As cyber threats continue to evolve, iGoDirect continues to invest in platform hardening, monitoring and automation to ensure the True Rewards infrastructure remains secure, resilient and compliant. 

Independent Security Validation 

Beyond internal controls and ongoing platform hardening, iGo Group regularly engages independent security experts to validate the resilience of the True Rewards platform. 

To validate our security posture, we engaged a leading AI powered penetration business to conduct a full white-box penetration test, simulating real-world attack scenarios. 

While the initial test identified findings (as expected), our team resolved 100% within 24 hours — far exceeding the standard 60-day remediation window. Using modern engineering practices, fixes were deployed in hours, not weeks. 

The retest results were clear: 

  • Zero critical, high, medium or low vulnerabilities 
  • Confirmation of a strong security posture 

This demonstrates both the strength of our platform and the speed of our engineering capability. 

Built for Scale, Built for Trust 

Independent security experts validated the platform’s architecture as secure and scalable and our development approach enables rapid response to emerging risks. 

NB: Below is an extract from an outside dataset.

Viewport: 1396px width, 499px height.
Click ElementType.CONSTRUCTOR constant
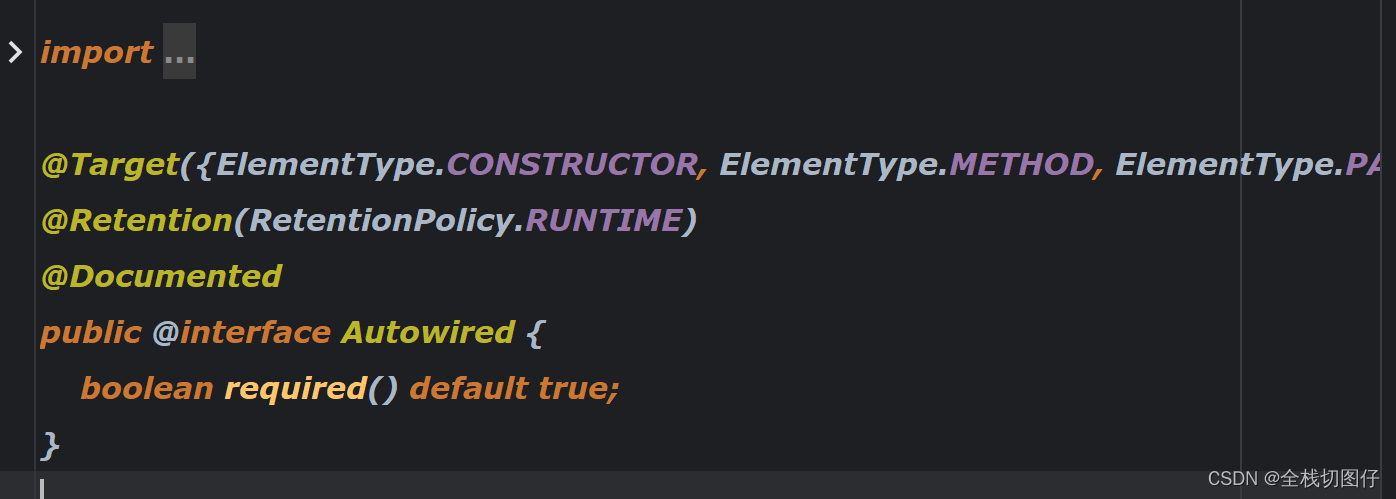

Third-party testing like this provides clients with real confidence: the True Rewards card issuing platform is not only compliant but has also passed rigorous external scrutiny. 

Looking Ahead 

iGo continues to invest in automation, monitoring and scalable compliance infrastructure to support growing demand for enterprise-grade payments, incentives and rewards programs. 

Our Commitment 

Security and compliance are built into everything we do. As threats and regulations evolve, iGo remains committed to continuous improvement — delivering secure, trusted and scalable digital payment experiences.